Only lines holding "BLUE" are wanted; copy each of them from the records below.

PROVIDED INFORMATION ::
******************************

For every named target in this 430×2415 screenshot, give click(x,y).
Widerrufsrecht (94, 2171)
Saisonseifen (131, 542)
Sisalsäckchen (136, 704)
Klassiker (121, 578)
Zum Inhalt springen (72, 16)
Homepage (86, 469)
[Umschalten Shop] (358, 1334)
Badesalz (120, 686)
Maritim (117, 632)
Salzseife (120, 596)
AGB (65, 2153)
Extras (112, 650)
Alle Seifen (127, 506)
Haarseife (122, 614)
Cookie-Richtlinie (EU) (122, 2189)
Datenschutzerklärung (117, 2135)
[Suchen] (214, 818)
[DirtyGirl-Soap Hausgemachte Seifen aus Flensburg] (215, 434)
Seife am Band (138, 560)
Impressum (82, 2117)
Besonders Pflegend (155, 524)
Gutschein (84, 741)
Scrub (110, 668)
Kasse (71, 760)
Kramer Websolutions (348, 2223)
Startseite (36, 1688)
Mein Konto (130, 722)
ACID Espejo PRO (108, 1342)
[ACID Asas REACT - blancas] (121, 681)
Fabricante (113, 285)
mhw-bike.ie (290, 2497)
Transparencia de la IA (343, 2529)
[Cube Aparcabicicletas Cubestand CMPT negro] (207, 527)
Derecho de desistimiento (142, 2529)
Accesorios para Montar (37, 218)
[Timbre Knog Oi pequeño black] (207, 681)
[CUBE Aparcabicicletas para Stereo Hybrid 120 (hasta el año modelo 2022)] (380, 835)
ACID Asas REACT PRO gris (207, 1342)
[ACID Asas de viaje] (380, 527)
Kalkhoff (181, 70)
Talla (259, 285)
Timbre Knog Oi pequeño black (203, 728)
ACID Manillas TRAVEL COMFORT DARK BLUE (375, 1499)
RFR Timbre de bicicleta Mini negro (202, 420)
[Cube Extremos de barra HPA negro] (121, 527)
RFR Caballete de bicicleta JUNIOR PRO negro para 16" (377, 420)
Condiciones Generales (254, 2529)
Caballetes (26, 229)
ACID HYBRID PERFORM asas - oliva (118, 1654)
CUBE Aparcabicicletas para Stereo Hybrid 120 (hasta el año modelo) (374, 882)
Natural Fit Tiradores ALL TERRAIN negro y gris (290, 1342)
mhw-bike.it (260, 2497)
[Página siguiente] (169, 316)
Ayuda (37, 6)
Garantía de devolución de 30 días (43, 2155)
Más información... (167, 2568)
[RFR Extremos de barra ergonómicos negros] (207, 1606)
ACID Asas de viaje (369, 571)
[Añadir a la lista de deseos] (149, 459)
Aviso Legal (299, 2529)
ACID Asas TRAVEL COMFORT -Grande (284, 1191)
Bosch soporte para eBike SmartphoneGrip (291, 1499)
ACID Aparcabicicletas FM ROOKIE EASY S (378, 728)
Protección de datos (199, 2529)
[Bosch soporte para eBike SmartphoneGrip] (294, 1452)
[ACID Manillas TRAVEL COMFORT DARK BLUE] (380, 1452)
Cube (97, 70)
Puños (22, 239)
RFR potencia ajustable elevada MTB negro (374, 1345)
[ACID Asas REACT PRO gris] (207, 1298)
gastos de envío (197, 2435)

******************************

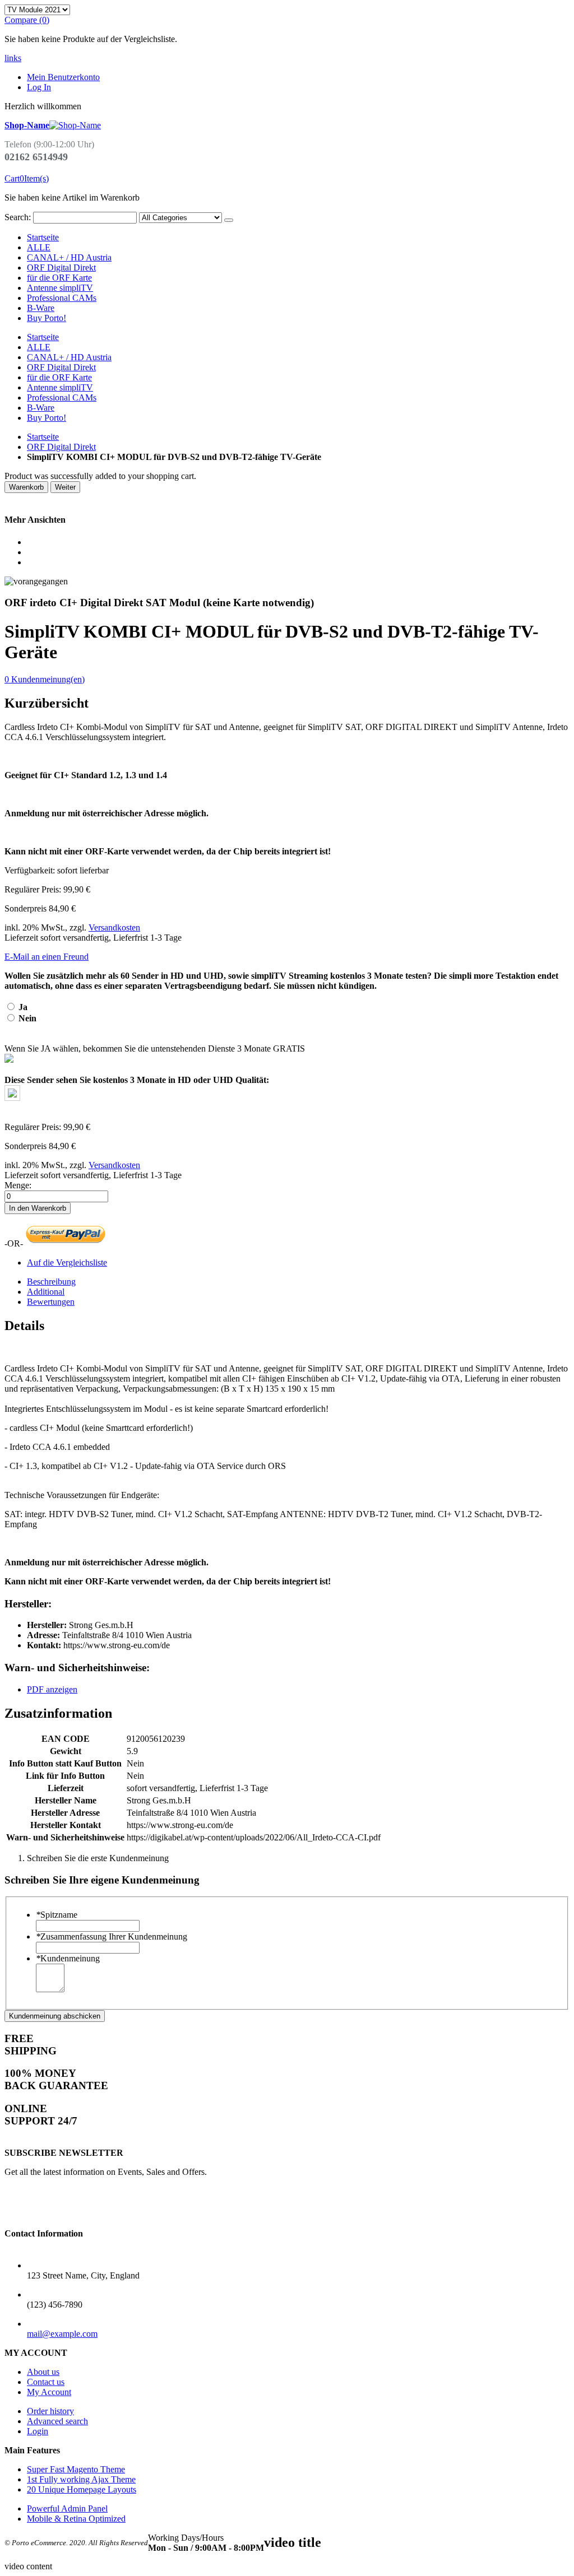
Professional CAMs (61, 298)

******************************

ANSWER ::
ACID Manillas TRAVEL COMFORT DARK BLUE (375, 1499)
[ACID Manillas TRAVEL COMFORT DARK BLUE] (380, 1452)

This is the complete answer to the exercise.